Il n’avait tout simplement rien à dire. Redevenu président au printemps dernier après n’avoir cessé de l’être qu’en titre, Vladimir Poutine tenait hier sa première conférence de presse depuis sa réélection et la seule chose qu’il y ait à en retenir et qu’il est prêt à offrir un passeport ou un permis de résidence à « Gérard » - Gérard Depardieu bien sûr.

Pour le reste… Ah oui, il eut beau jeu d’opposer Guantanamo aux critiques américaines sur la situation des droits de l’homme dans son pays. Il eut plus que raison de dénoncer cet héritage de Georges Bush qui est effectivement un scandale absolu même si l’on ne voit pas bien en quoi Guantanamo excuserait les arrestations d’opposants russes, leurs condamnations à de lourdes peines pour délits d’opinion et l’adoption de lois liberticides et si vaguement formulées qu’elles pourraient permettre tous les abus imaginables.

Quoi d’autre ? Oui : ses filles vont bien et il est fier d’elles, ce dont chacun se réjouira. Quoi d’autre encore ? Ah oui : un rappel de cette différence si chère à Vladimir Poutine entre la démocratie et l’anarchie qu’il a étonnamment mise dans le même sac que le trotskysme. Et puis, oui, si, bien sûr, un fait politique capital, important en tout cas, une chose qu’il n’a pas dite mais qui transpirait de chaque instant de cette conférence de presse : le président russe est content de lui, satisfait de sa politique, de la rudesse avec laquelle il sait répondre aux questions et plus encore, à l’évidence, de sa propre personne.

Hier, devant les caméras, Vladimir Poutine se ravissait lui-même mais on ne pouvait pas ne pas se demander s’il y avait vraiment de quoi car, enfin, où veut-il mener la Russie ?

Durant ses deux premiers mandats, le premier au moins, cet ancien espion de troisième rang avait su se faire aimer des Russes, vraiment aimer, en leur disant qu’il ne permettrait plus que leur pays perde un pouce de territoire supplémentaire, qu’il ne serait plus aligné sur la diplomatie américaine comme du temps de Boris Eltsine et que, contrairement à son prédécesseur, dont il avait été proche collaborateur, il ne laisserait plus l’élite dirigeante se partager les richesses nationales en les attribuant, sous couvert de privatisation et moyennant commission, à des voleurs devenus multimilliardaires en une poignée d’années.

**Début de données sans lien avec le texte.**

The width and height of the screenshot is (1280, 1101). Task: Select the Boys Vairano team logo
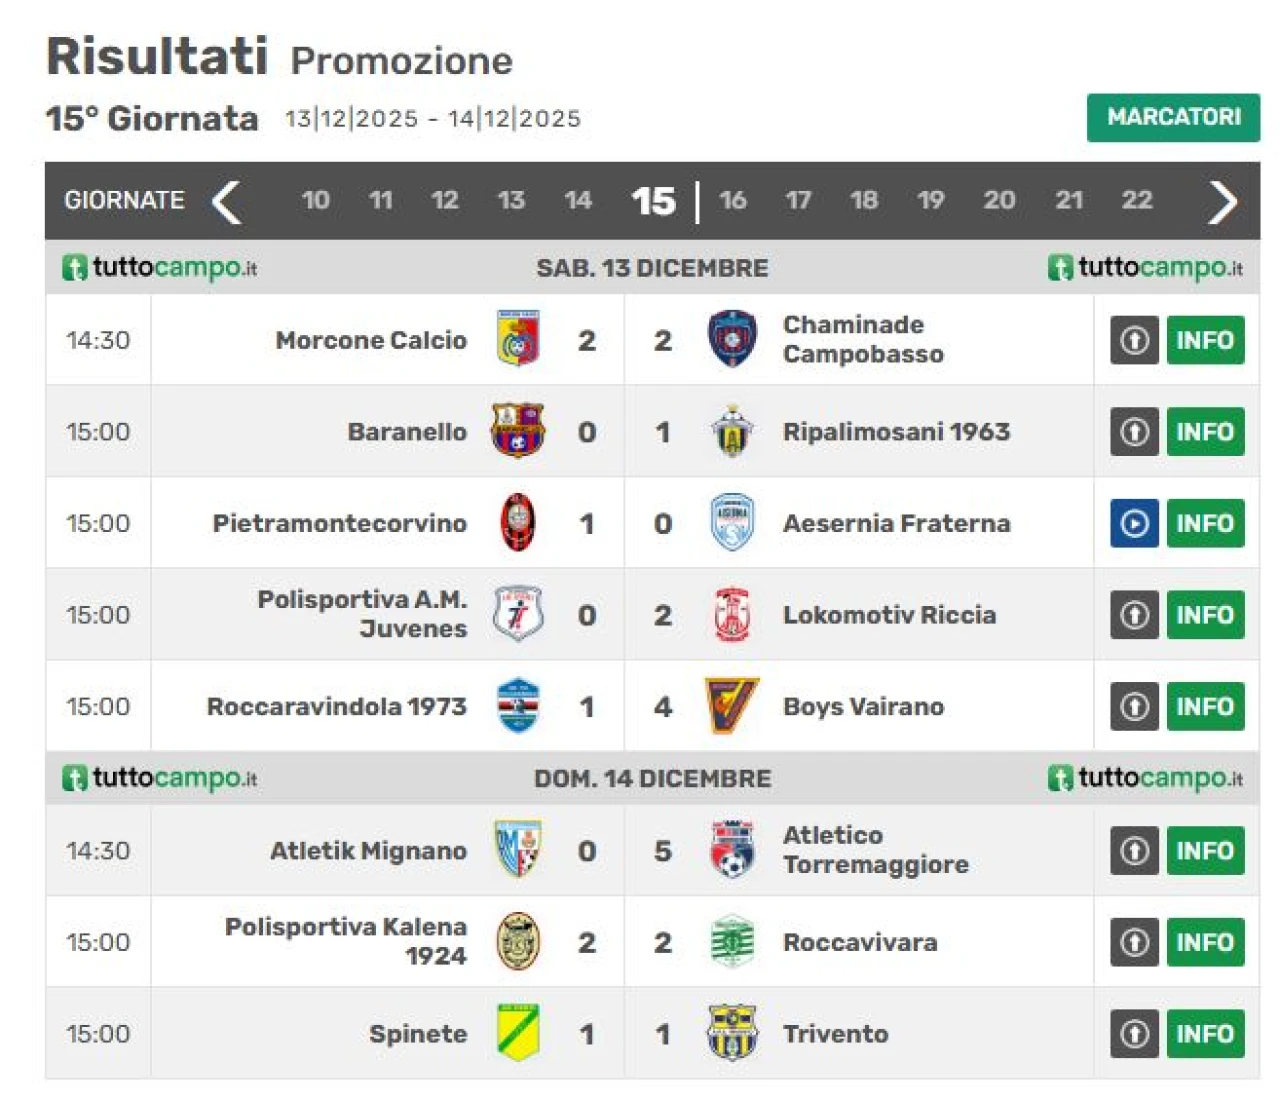[732, 706]
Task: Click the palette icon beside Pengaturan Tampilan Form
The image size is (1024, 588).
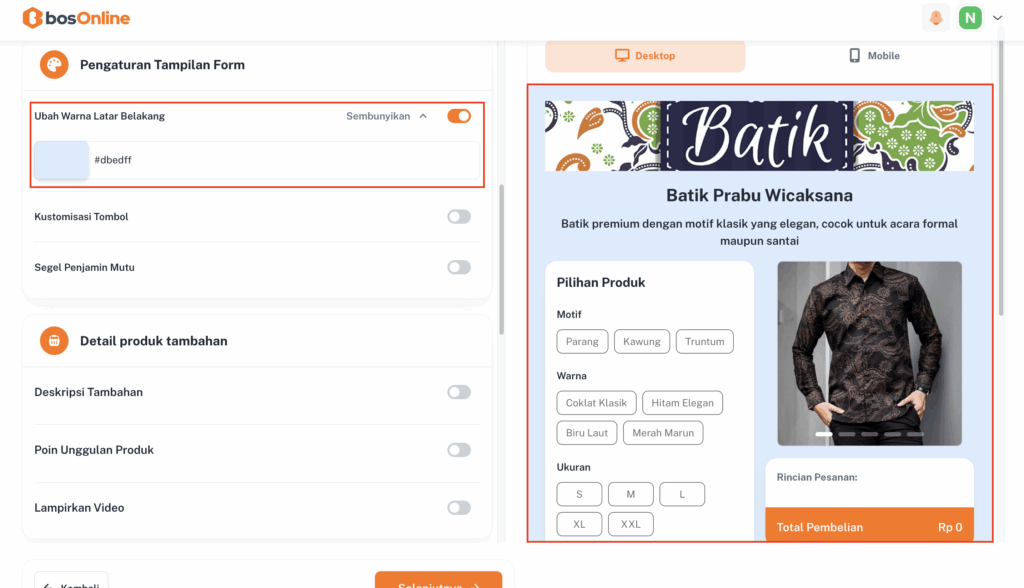Action: (x=54, y=65)

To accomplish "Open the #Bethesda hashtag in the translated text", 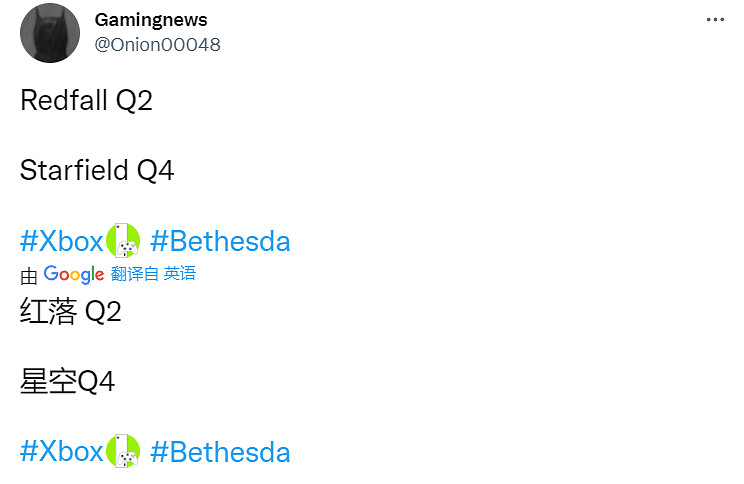I will 220,452.
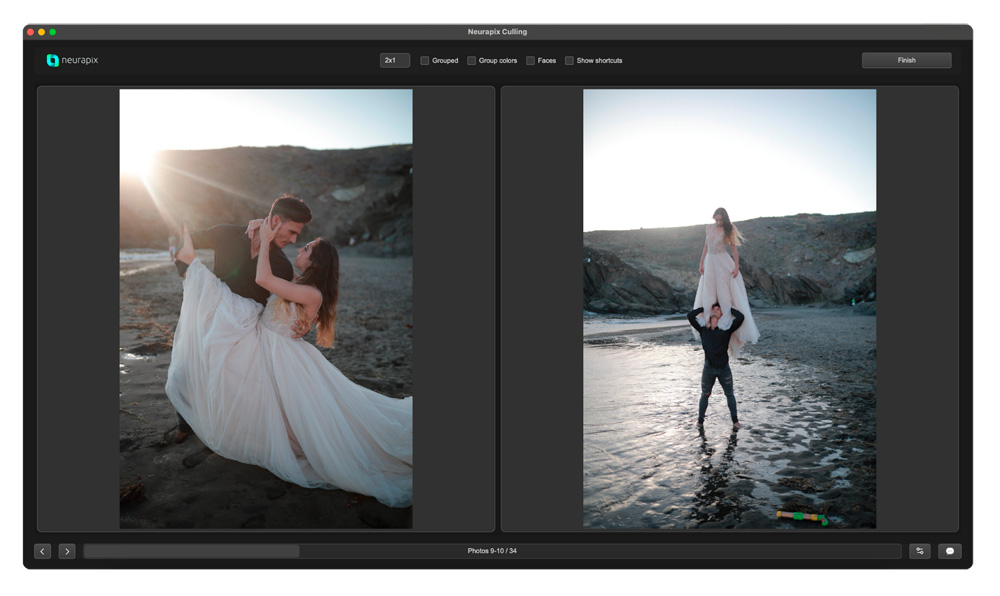Viewport: 1000px width, 596px height.
Task: Open the chat feedback bubble icon
Action: tap(949, 551)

Il était vite apparu qu’en fait de « dictature de la loi », de nouveaux voleurs avaient pris la place des anciens moyennant de nouvelles commissions dont les Russes avaient rapidement compris à qui elles étaient destinées mais, quoi qu’il en soit, Vladimir Poutine avait un temps incarné quelque chose que son pays espérait. Ce n’était pas rien. Aussi fausse qu’elle ait été, c’était une sorte de dignité retrouvée mais aujourd’hui ?

Aujourd’hui, les classes moyennes urbaines sont passées à l’opposition. La popularité de ce président ne cesse de décroître dans tous les milieux et son seul objectif est de durer sans proposer quoi que ce soit à la Russie qui s’enfonce lentement dans une stagnation économique, politique et diplomatique. Comme sous Léonid Brejnev, le temps s’est arrêté à Moscou et cet encore jeune président n’a qu’une obsession – celle de survivre à sa propre vacuité.